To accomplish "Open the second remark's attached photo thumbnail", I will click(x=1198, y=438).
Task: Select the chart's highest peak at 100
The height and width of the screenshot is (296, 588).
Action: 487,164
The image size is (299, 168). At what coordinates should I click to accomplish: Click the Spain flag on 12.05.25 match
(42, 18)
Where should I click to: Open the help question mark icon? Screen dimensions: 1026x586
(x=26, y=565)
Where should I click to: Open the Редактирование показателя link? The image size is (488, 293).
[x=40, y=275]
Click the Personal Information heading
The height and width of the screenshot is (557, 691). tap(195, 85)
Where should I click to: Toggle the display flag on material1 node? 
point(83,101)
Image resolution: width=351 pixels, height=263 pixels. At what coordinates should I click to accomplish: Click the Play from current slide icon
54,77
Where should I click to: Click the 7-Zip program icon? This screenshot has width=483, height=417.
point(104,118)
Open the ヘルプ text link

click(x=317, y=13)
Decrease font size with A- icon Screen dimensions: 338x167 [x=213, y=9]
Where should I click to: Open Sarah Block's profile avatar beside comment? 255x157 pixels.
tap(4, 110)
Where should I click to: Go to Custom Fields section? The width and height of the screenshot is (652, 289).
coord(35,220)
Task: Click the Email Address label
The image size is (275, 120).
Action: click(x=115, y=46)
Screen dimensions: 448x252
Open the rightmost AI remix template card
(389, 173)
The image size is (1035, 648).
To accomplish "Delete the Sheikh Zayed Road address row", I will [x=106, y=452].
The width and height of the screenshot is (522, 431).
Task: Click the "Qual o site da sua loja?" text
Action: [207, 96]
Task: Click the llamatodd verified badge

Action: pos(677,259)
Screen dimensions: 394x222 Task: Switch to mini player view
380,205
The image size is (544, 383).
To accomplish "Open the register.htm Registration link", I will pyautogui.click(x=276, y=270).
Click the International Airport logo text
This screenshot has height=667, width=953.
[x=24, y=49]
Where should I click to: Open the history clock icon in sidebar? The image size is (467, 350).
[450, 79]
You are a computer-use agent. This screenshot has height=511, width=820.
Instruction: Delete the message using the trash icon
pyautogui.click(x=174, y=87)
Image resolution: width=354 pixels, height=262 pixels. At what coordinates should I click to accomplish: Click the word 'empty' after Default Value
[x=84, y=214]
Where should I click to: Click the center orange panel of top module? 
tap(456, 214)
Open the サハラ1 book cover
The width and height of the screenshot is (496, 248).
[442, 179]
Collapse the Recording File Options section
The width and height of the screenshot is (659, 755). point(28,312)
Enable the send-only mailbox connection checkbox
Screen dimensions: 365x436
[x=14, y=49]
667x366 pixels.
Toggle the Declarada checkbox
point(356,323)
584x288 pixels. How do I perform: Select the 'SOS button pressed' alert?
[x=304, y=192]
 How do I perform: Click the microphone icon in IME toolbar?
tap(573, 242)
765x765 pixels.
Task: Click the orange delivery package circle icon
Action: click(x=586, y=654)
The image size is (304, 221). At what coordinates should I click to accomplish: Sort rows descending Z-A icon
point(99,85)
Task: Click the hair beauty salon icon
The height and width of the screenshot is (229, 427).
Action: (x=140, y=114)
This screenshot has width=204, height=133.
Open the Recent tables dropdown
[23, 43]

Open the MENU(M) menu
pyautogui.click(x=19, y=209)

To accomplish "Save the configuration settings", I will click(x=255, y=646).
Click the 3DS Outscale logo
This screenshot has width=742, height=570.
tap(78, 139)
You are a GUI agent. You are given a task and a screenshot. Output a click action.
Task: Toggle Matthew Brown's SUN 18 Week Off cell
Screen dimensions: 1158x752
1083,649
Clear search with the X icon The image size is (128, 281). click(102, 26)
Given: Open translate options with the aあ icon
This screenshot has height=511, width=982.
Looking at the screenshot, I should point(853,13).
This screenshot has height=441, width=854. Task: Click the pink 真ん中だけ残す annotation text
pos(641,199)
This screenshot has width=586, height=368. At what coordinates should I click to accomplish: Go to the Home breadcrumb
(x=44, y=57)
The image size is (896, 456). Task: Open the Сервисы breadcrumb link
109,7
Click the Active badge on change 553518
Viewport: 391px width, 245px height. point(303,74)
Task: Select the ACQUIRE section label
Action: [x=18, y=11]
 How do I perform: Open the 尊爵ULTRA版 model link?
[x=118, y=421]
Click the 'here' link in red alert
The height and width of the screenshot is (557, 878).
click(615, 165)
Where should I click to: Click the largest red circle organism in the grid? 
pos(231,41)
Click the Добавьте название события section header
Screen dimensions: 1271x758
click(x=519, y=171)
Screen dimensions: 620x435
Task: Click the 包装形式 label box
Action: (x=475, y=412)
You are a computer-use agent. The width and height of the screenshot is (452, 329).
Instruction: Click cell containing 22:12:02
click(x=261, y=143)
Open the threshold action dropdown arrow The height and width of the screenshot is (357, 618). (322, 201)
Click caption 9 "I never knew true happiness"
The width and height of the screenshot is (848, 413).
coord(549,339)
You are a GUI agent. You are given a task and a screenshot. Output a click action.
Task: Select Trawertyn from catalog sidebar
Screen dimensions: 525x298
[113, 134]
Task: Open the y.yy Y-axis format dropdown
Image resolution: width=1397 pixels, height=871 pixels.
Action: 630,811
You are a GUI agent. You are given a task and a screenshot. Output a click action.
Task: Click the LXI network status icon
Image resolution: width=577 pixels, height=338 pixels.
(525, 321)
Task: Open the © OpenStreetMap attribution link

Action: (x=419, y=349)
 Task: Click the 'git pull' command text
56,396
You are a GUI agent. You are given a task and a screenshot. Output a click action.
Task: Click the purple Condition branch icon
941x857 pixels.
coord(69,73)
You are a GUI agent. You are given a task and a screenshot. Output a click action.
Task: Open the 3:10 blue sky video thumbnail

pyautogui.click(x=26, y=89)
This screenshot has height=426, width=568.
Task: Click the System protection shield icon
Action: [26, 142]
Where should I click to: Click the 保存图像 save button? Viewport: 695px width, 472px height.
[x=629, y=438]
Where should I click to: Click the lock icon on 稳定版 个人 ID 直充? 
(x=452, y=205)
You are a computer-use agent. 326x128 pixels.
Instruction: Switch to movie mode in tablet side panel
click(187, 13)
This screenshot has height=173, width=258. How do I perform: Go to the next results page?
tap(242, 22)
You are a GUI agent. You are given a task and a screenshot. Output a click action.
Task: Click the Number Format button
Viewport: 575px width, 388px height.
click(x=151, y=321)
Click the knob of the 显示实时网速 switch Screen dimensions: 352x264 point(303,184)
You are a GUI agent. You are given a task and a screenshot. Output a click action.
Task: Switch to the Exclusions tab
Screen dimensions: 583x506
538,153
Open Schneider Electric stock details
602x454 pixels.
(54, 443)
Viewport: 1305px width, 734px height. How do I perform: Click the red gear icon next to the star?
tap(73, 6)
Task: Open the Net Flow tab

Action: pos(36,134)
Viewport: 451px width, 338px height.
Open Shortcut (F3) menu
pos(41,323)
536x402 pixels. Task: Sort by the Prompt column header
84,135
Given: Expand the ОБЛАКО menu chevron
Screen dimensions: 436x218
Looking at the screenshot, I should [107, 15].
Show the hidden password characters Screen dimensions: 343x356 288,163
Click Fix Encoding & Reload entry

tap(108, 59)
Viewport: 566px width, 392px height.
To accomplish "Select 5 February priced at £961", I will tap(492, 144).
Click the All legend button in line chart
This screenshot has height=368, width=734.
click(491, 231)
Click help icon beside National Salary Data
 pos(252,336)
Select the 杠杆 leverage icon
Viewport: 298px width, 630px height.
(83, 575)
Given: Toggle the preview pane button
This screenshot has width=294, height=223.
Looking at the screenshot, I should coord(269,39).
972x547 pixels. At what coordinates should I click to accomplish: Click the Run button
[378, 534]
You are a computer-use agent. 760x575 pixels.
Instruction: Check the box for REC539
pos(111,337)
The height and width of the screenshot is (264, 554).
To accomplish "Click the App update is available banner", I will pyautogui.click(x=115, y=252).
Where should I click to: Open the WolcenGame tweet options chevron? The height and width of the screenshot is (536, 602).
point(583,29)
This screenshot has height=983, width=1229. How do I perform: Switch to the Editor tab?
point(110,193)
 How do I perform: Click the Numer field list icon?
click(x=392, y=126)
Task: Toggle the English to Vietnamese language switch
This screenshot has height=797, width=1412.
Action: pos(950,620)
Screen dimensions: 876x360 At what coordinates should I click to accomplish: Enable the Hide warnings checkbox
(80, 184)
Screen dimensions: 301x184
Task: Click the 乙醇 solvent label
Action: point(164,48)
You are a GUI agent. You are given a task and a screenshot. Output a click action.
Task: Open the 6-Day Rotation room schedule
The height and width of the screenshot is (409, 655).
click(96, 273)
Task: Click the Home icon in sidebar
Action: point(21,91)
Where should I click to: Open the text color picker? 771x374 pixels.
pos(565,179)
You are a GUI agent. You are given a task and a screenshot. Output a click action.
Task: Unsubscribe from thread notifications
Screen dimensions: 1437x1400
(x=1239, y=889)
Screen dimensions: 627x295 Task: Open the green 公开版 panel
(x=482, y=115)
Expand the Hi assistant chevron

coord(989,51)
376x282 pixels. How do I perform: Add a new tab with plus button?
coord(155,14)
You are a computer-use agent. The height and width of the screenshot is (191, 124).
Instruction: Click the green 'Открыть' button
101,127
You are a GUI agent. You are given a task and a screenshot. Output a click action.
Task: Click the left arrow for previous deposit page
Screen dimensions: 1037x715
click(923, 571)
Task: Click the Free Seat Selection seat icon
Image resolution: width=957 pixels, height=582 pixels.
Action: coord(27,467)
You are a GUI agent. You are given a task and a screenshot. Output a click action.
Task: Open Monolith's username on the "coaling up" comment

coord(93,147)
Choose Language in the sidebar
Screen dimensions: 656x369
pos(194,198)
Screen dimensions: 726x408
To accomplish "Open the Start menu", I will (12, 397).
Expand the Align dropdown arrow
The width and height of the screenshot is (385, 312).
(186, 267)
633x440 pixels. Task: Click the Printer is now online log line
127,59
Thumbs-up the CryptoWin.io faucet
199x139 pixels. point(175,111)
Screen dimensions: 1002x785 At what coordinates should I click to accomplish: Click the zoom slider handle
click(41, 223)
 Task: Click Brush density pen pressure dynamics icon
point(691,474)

> **ACTIVITY**:
Of the entries above, repeat exactly the lines from the line with "Where should I click to: Click the 7-Zip" through the line with "The image size is (1035, 648).", both of them included.

> **ANSWER TO THIS TASK**:
Where should I click to: Click the 7-Zip program icon? This screenshot has width=483, height=417.
point(104,118)
Open the ヘルプ text link

click(x=317, y=13)
Decrease font size with A- icon Screen dimensions: 338x167 [x=213, y=9]
Where should I click to: Open Sarah Block's profile avatar beside comment? 255x157 pixels.
tap(4, 110)
Where should I click to: Go to Custom Fields section? The width and height of the screenshot is (652, 289).
coord(35,220)
Task: Click the Email Address label
The image size is (275, 120).
Action: click(x=115, y=46)
Screen dimensions: 448x252
Open the rightmost AI remix template card
(389, 173)
The image size is (1035, 648).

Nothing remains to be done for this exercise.